What type of representation is used by OpenNMT?


(Negacy Hailu) #1

How does OpenNMT represent words (or characters) of input sequence? Is it one hot code encoding or does it compute embedding internally? Assuming, I have a French to English parallel sentences, I am interested to know how the words of the input(French sentences) for this particular example are represented by the tool.


(Guillaume Klein) #2

The training optimizes an embedding for each word, as you’d expect.

Does that answer your question?


(Negacy Hailu) #3

Are you saying it learns word embeddings automatically? How about if the translation is character based? Does it learn character embedding? The tool allows to load pre-trained character embedding for both source and target language, and I was wondering if there is no pre-trained characters embedding, how the characters are represented?


(Guillaume Klein) #4

I should have used “for each token” in my sentence. A token can be a word, a subword, or a character depending on the tokenization.
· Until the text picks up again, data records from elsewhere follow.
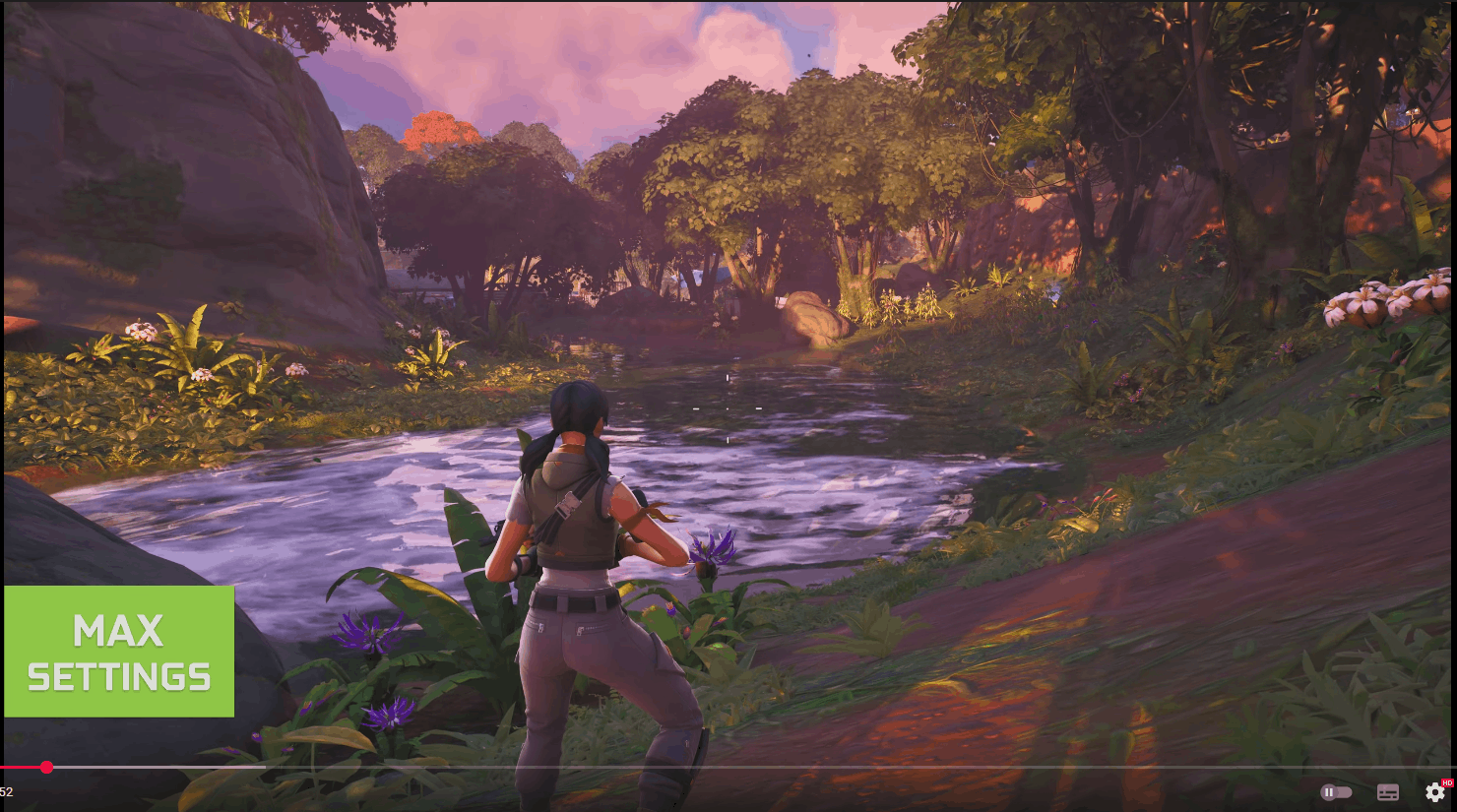
Task: Toggle the video autoplay switch
Action: coord(1335,792)
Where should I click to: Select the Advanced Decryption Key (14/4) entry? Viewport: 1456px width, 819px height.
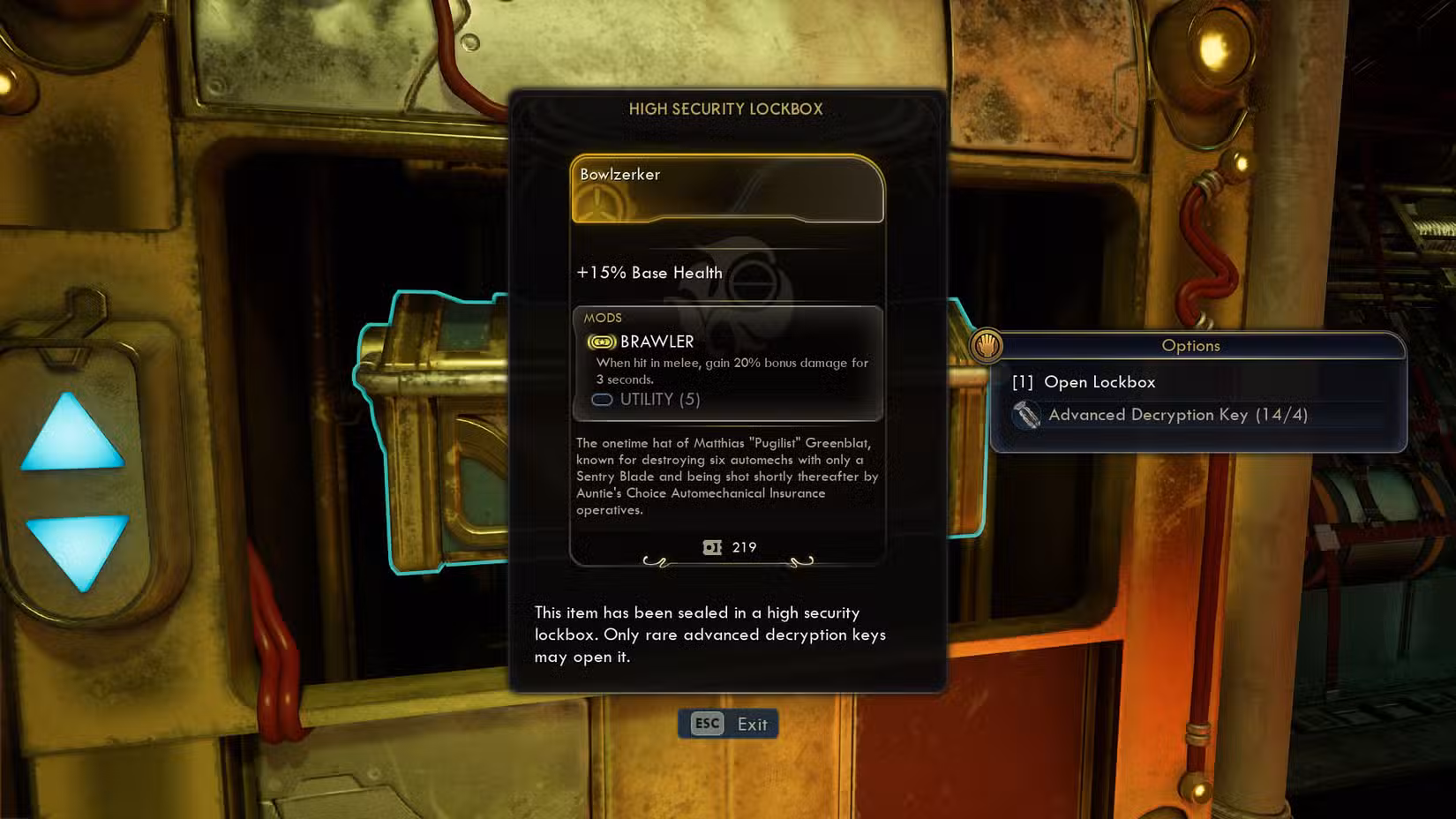coord(1177,415)
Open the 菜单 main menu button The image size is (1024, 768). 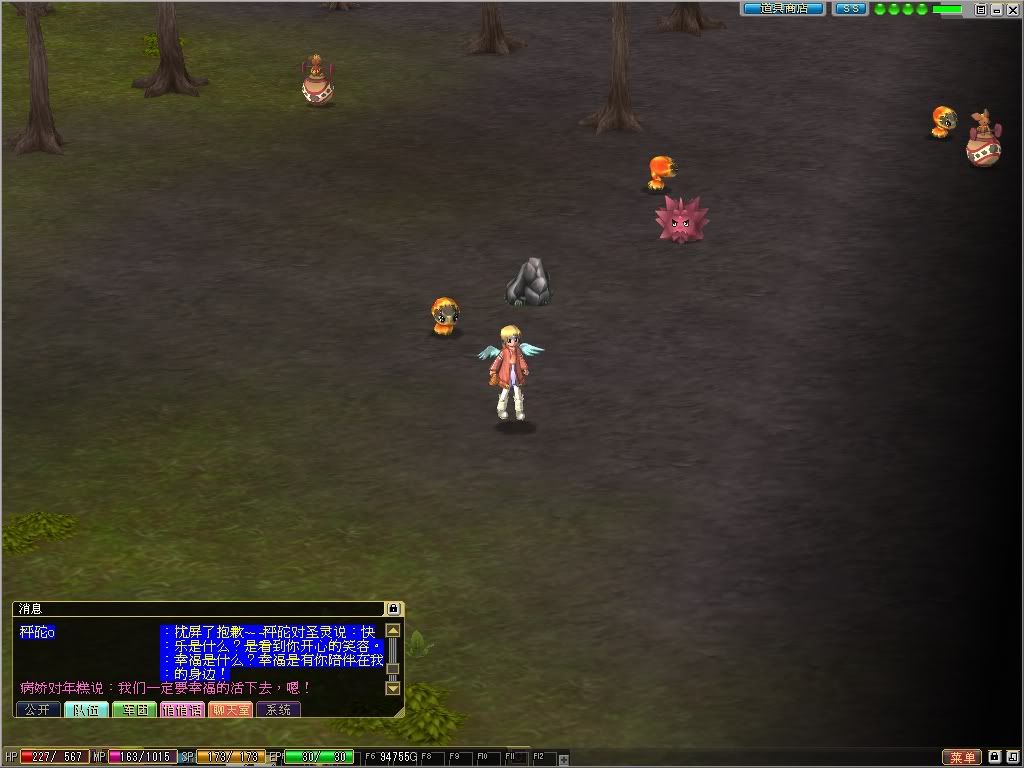(x=963, y=758)
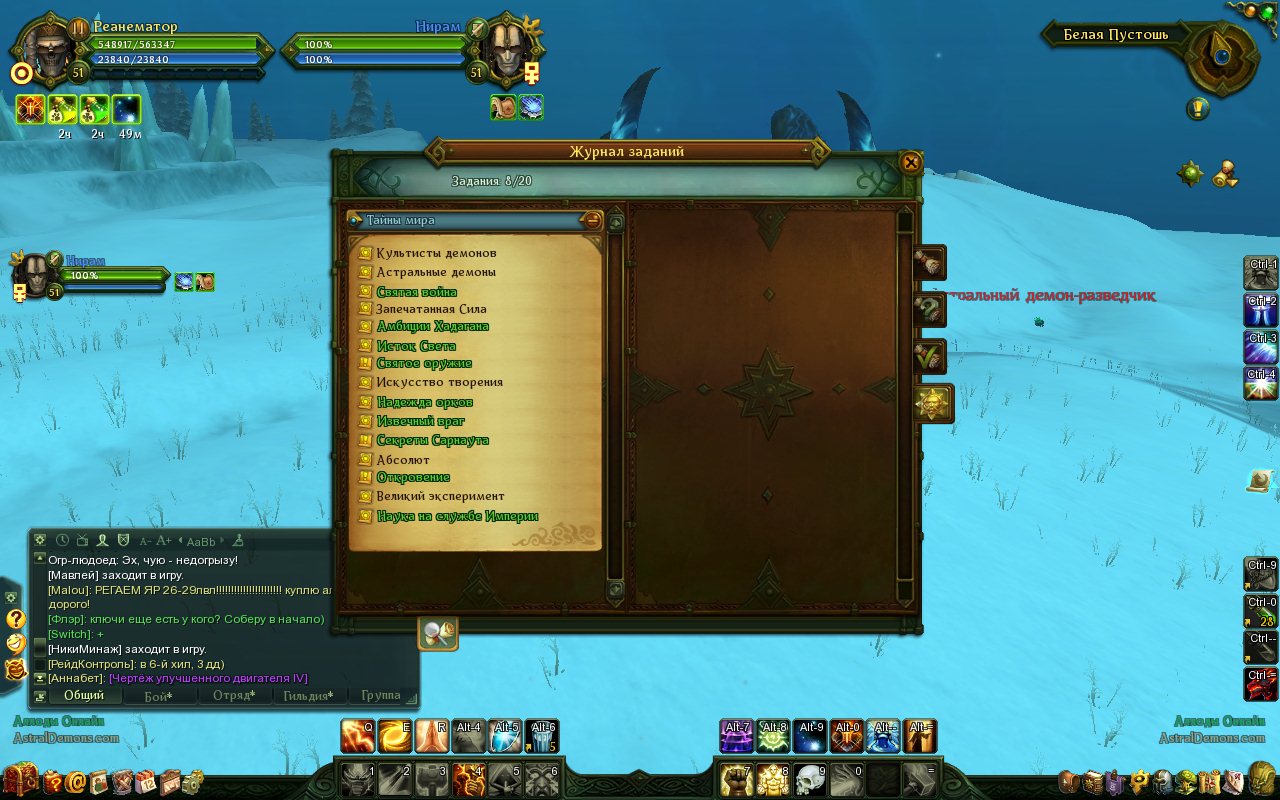Image resolution: width=1280 pixels, height=800 pixels.
Task: Show the quest 'Искусство творения'
Action: tap(439, 382)
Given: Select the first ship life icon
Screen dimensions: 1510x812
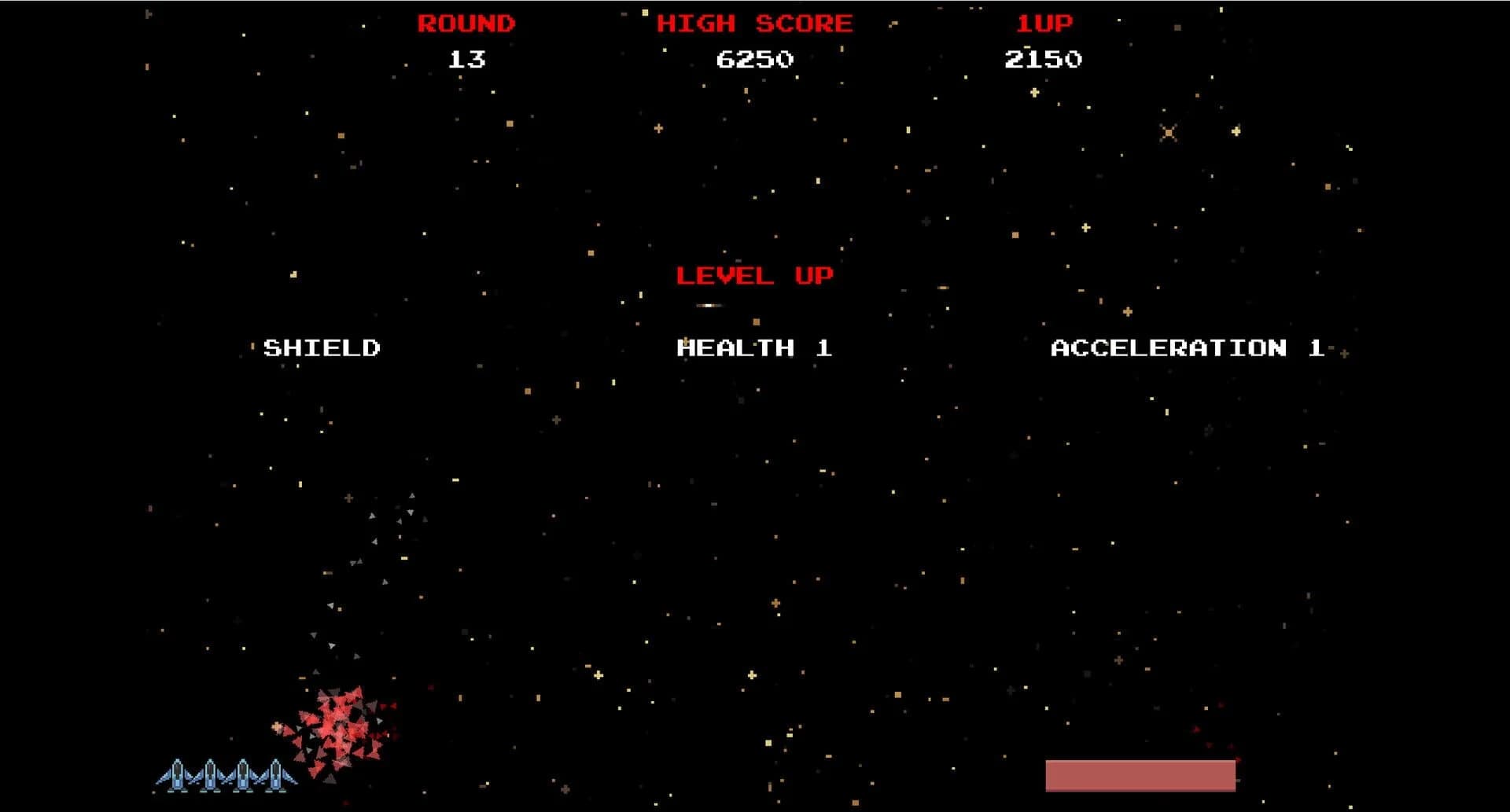Looking at the screenshot, I should point(178,775).
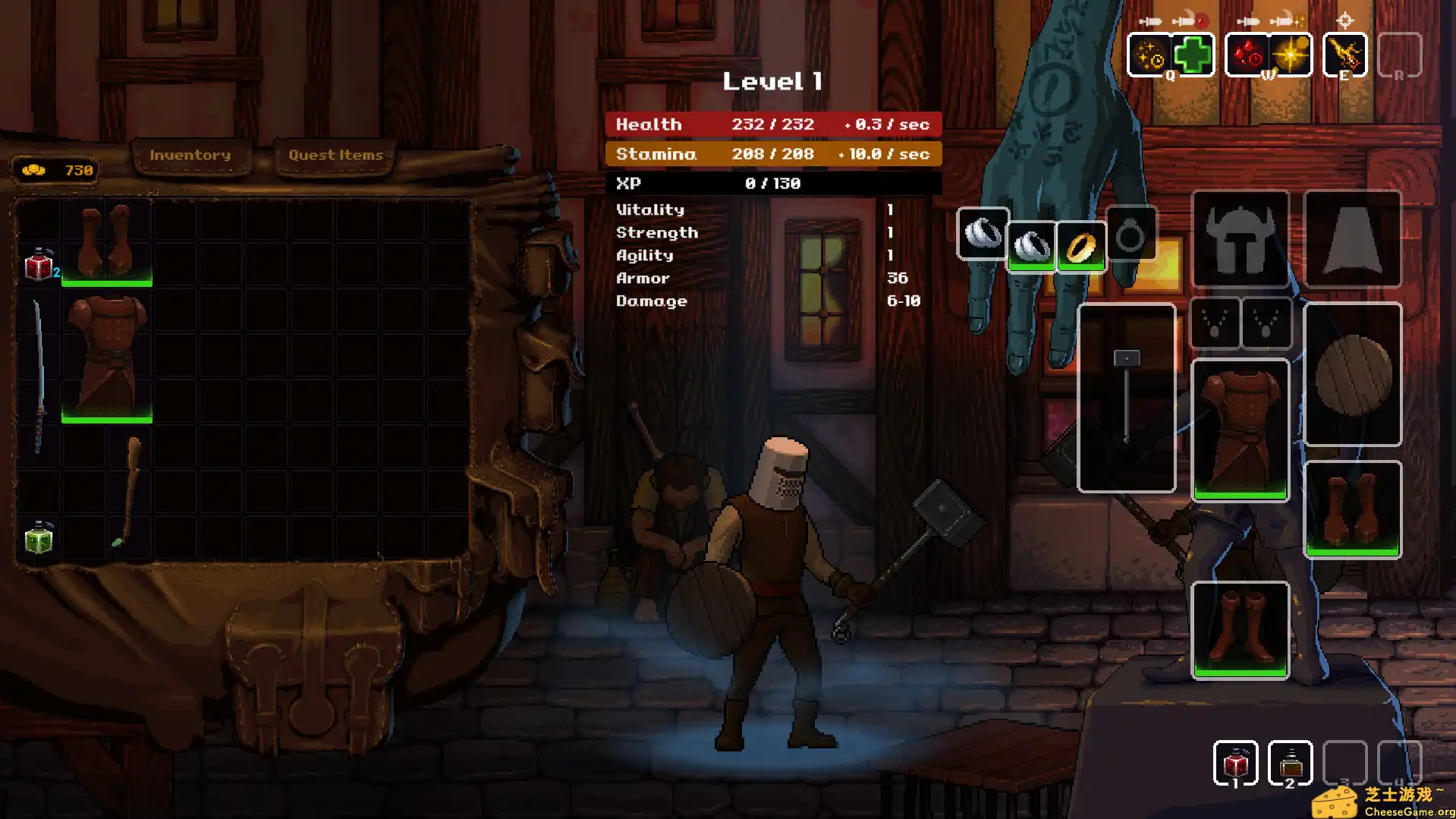Select the equipped leather boots slot
The height and width of the screenshot is (819, 1456).
pyautogui.click(x=1241, y=630)
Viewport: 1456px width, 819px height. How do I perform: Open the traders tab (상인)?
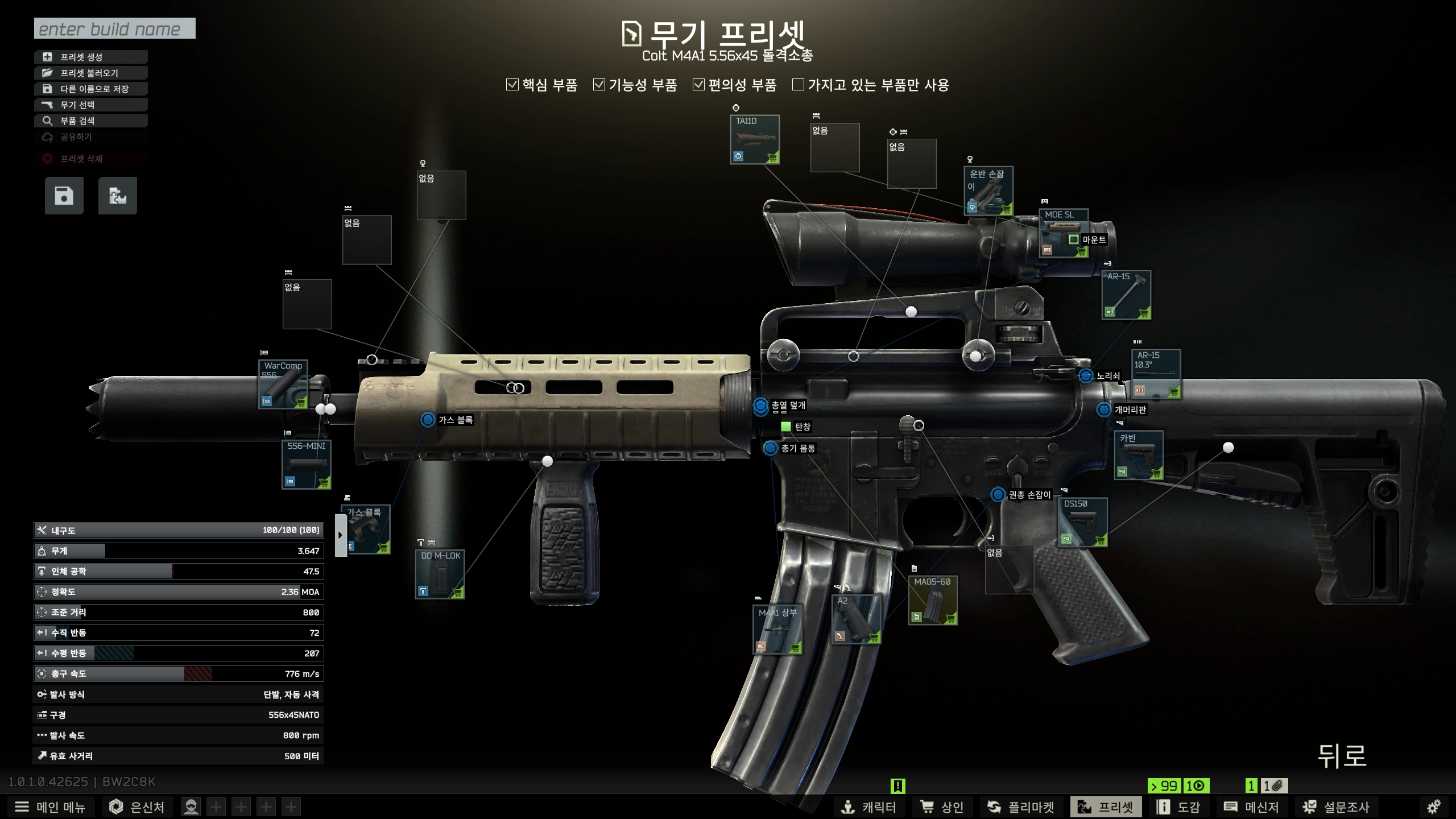click(942, 807)
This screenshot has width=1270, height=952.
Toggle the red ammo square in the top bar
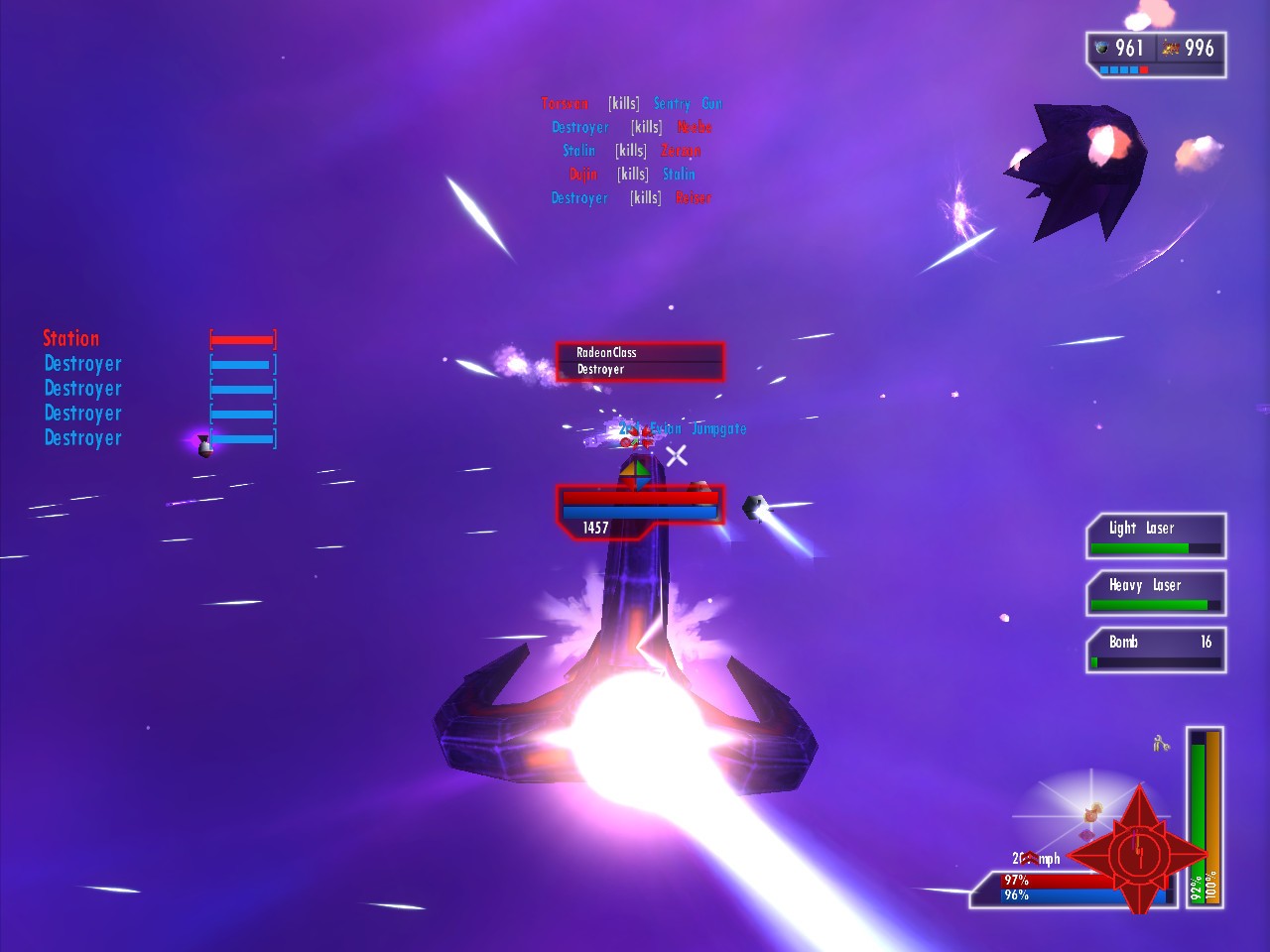[1146, 69]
If no pretrained embeddings are given, the vector is initialized with random values which are optimized as part of the training (like other model parameters).


(Negacy Hailu) #5

Ok, it kind of makes sense, but in your sentence “If no pretrained embeddings are given, the vector is initialized with random values which are optimized as part of the training”, what is a vector? Is it the representation for each token? So, my understanding is that OpenNMT uses token/character/word embedding depending the tokenization that are learned automatically during training, is that correct or am I missing something?


(Guillaume Klein) #6

Yes, it is the learned representation of the token.


(Negacy Hailu) #7

Thanks, that was helpful.